+++ Material shown
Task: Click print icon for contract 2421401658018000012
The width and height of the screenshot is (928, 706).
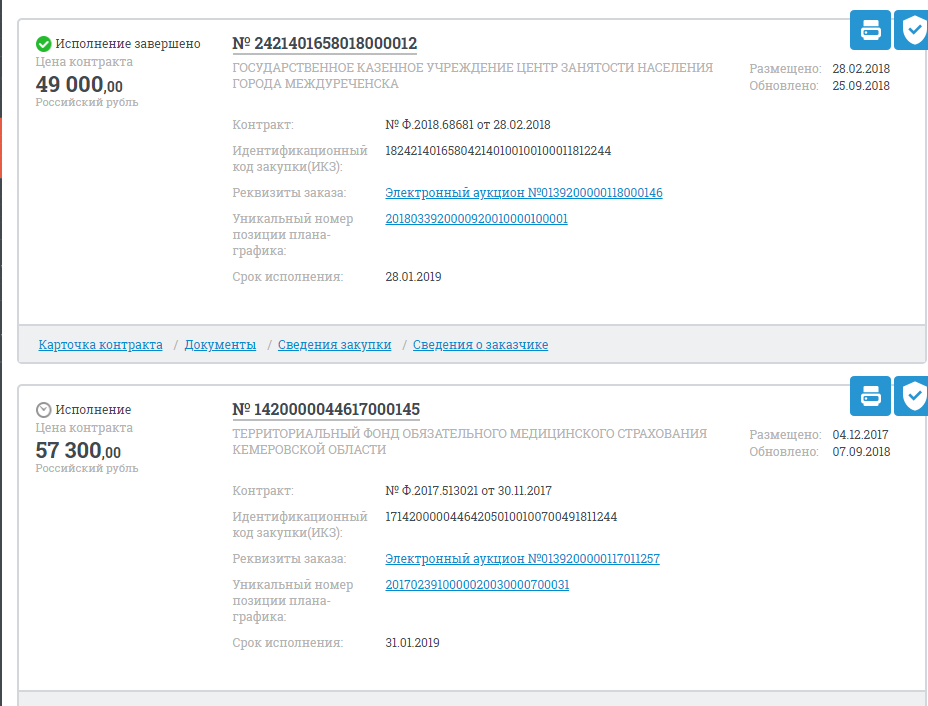Action: [x=870, y=31]
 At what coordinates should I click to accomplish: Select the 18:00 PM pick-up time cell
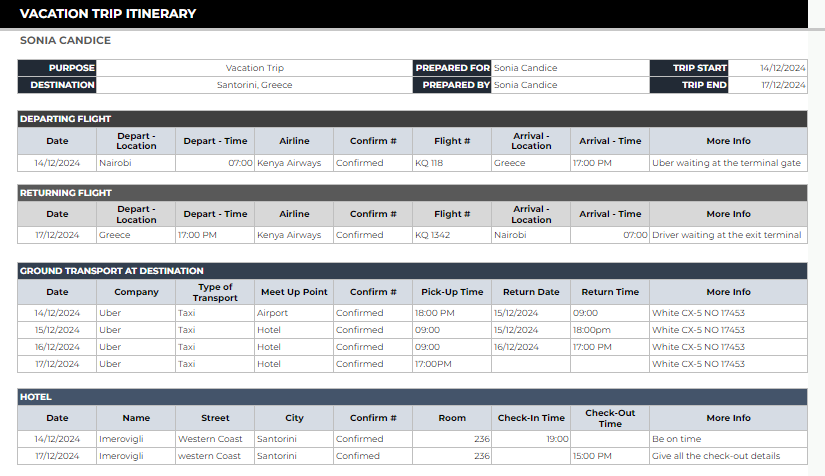(450, 313)
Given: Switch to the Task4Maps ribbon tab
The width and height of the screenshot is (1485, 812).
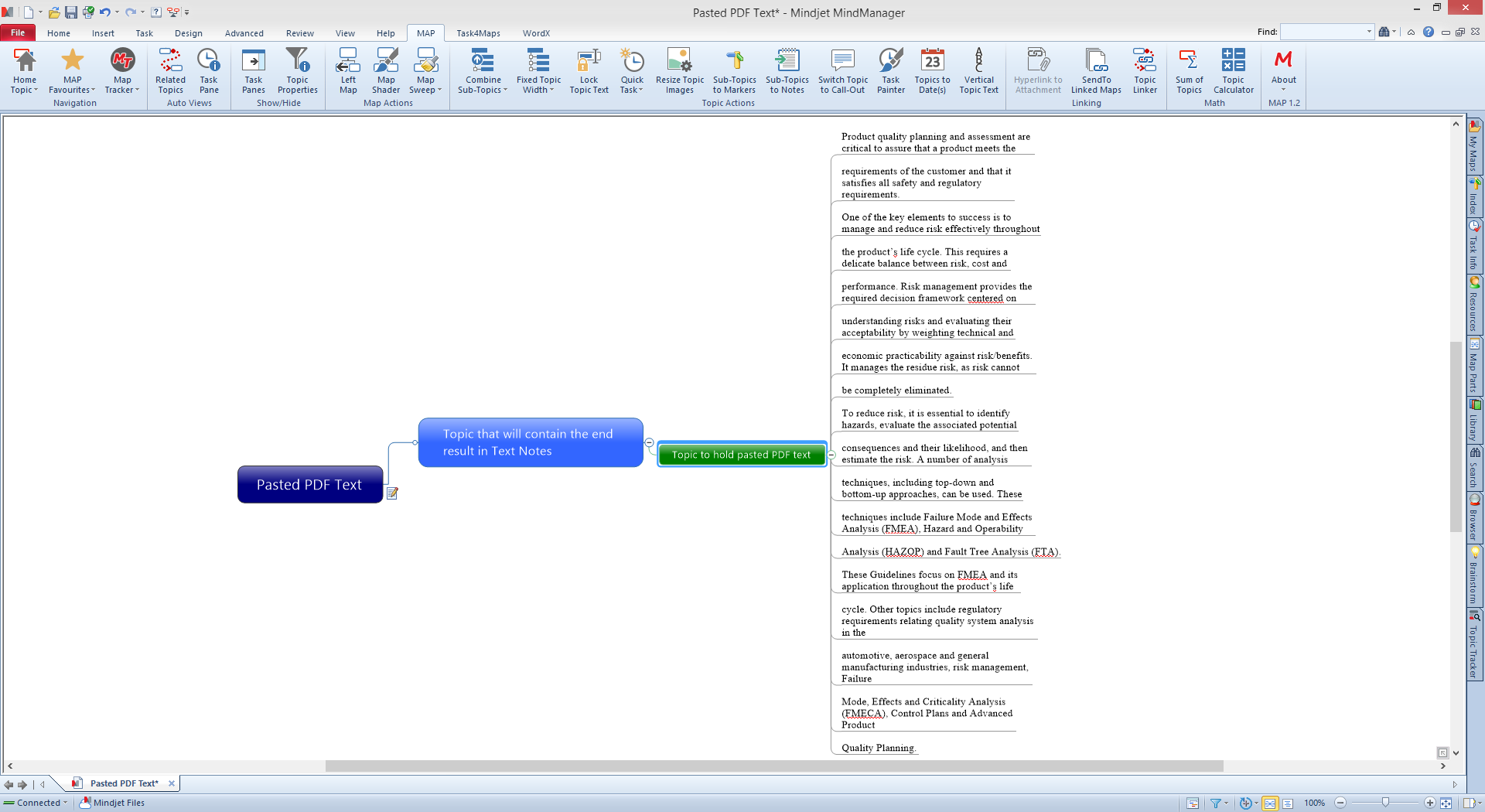Looking at the screenshot, I should pos(478,33).
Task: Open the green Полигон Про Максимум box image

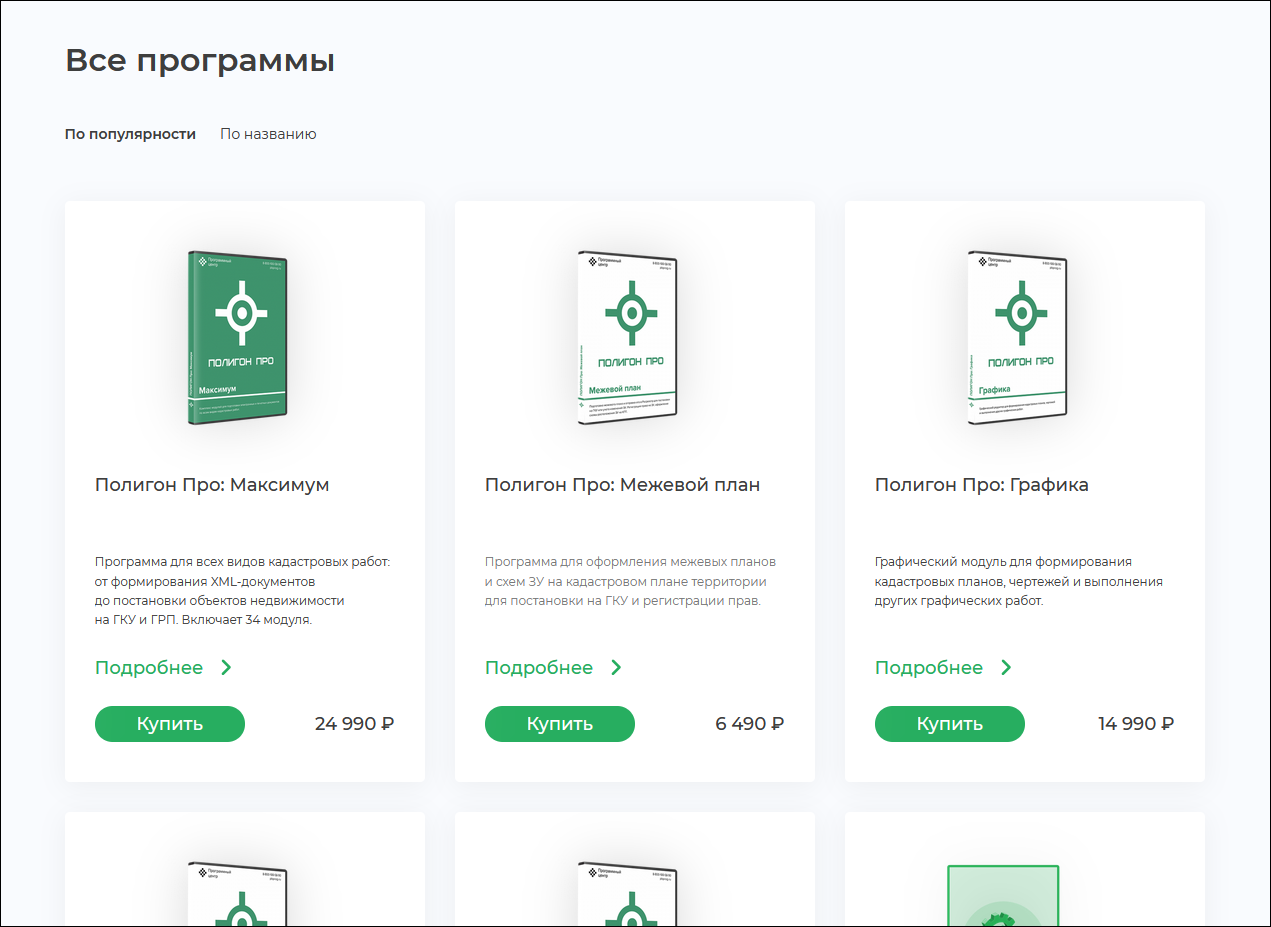Action: [238, 337]
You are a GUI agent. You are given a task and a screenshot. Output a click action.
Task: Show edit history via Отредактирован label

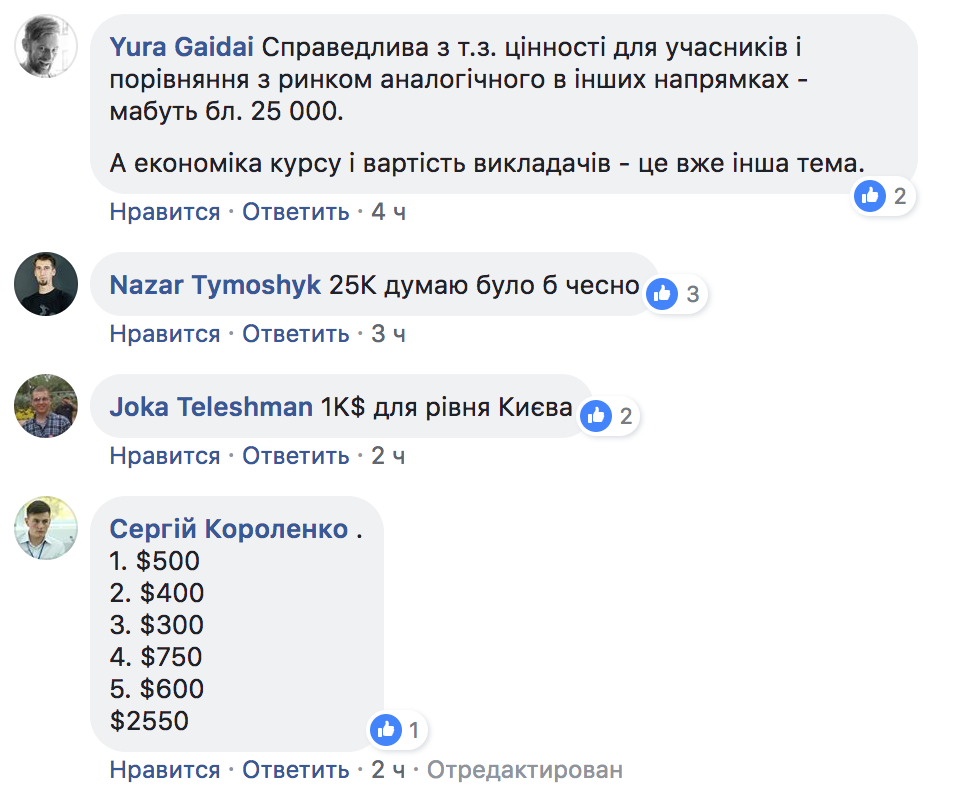point(525,770)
++++++
### Activity
Every entry above needs to be retyped exactly; drop the pictures.

### Task response
Task: Click print icon for contract 2421401658018000012
The width and height of the screenshot is (928, 706).
Action: [x=870, y=31]
 At what coordinates should I click to accomplish: Select the 18:00 PM pick-up time cell
(450, 313)
Given: Switch to the Task4Maps ribbon tab
The width and height of the screenshot is (1485, 812).
Looking at the screenshot, I should pos(478,33).
Task: Open the green Полигон Про Максимум box image

Action: [238, 337]
You are a GUI agent. You are given a task and a screenshot. Output a click action.
Task: Show edit history via Отредактирован label

point(525,770)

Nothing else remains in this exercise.